We will all soon be converting paper money into various forms of digital money so we can buy things online. Better yet, we’ll be selling things and converting their digital proceeds into, for example, investigative trips to the Caribbean … I propose using digital cash that can be exchanged spontaneously in very small amounts. Having a digital cash standard and associated micropayment systems should help solve three big Iway payment problems and ignite Iway commerce … If Internet access were to cost a digital dime an online hour, or file transfers a mil a megabyte mile, and if there were micropayment systems available to exchange such small amounts, then I think competitive pricing and metering would work just fine … With a micropayment system connected to your mail server, you could ask that strangers pay for the privilege of sending you messages.

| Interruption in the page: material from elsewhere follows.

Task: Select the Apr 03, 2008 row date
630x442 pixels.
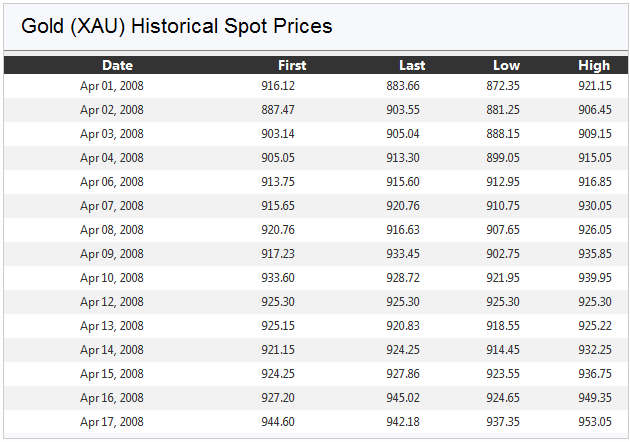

Predictor: Metcalfe, Robert

Prediction, in context:

In a 1995 article for InfoWorld, Internet pioneer and Ethernet creator Bob Metcalfe writes: ”We will all soon be converting paper money into various forms of digital money so we can buy things online. Better yet, we’ll be selling things and converting their digital proceeds into, for example, investigative trips to the Caribbean … I propose using digital cash that can be exchanged spontaneously in very small amounts. Having a digital cash standard and associated micropayment systems should help solve three big Iway payment problems and ignite Iway commerce. The first problem is paying for the Iway itself … If Internet access were to cost a digital dime an online hour, or file transfers a mil a megabyte mile, and if there were micropayment systems available to exchange such small amounts, then I think competitive pricing and metering would work just fine. Second is paying for intellectual property … With micropayment systems based on digital cash, I would be able to ask a nickel for this column, and you might be willing to pay before reading … Third is being paid to receive junk mail. I heard this idea a couple of years ago from computer software pundit Esther Dyson and more recently in some detail from InfoWorld reader Gret Henry. With a micropayment system connected to your mail server, you could ask that strangers pay for the privilege of sending you messages.”

Biography:

Robert Metcalfe developed Ethernet technology at Xerox PARC in 1973 and later developed the networking company 3Comm. He is known for making the exaggerated 1995 prediction that due to an expected overload as people tried to connect, the Internet would “go spectacularly supernova and in 1996 catastrophically collapse.” He later jokingly ate his words, pureeing a paper copy of the article including this comment and swallowing it before a group of onlookers. (Pioneer/Originator.)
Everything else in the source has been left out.